*RECORD SET*
========================

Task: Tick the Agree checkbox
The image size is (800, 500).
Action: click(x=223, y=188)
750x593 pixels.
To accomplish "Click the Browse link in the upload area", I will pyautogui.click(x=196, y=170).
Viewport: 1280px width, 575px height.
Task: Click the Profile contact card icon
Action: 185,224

========================

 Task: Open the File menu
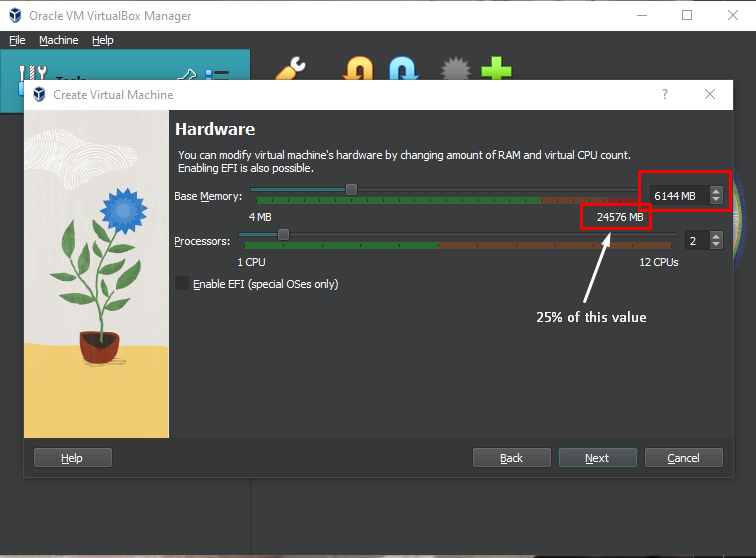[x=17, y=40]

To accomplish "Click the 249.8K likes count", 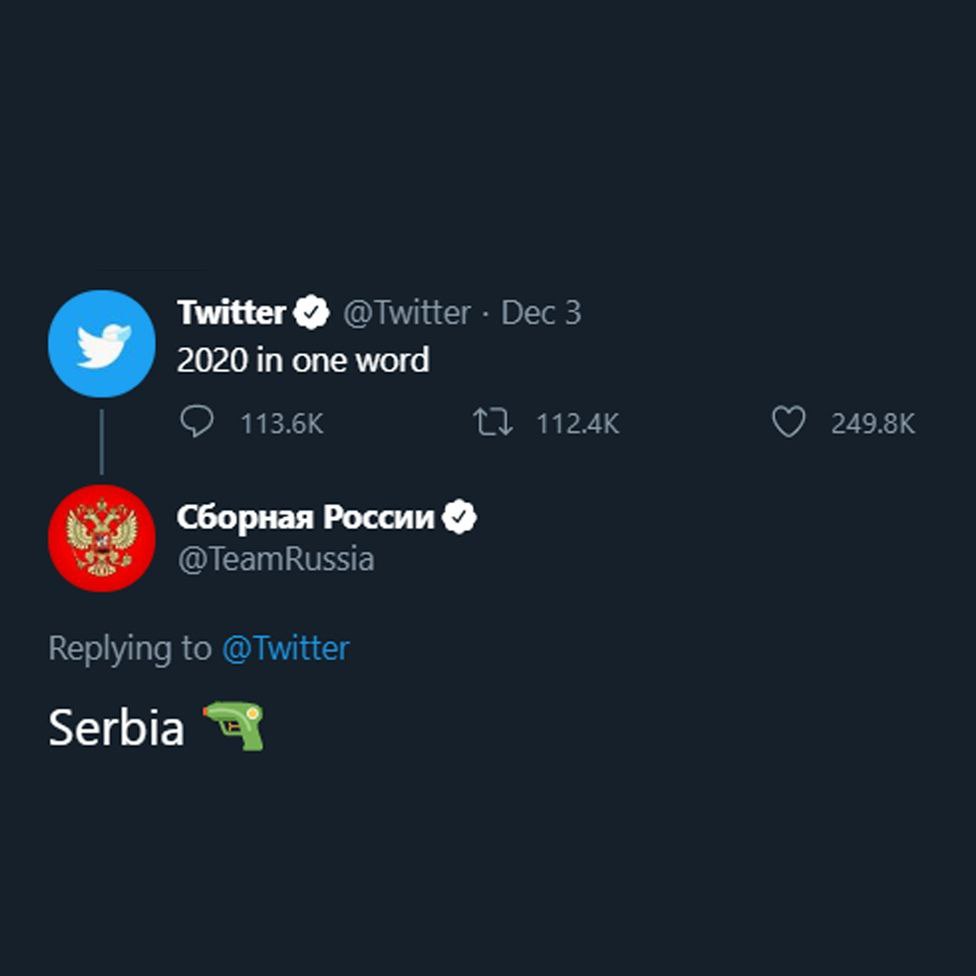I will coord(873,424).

========================

*ABOUT THIS EXERCISE*
Set down exactly the lines of the data above, beginning with the line that has "Task: Tick the Agree checkbox" and ending with the line that has "750x593 pixels.", and no others.

*RESPONSE AREA*
Task: Tick the Agree checkbox
The image size is (800, 500).
Action: click(x=223, y=188)
750x593 pixels.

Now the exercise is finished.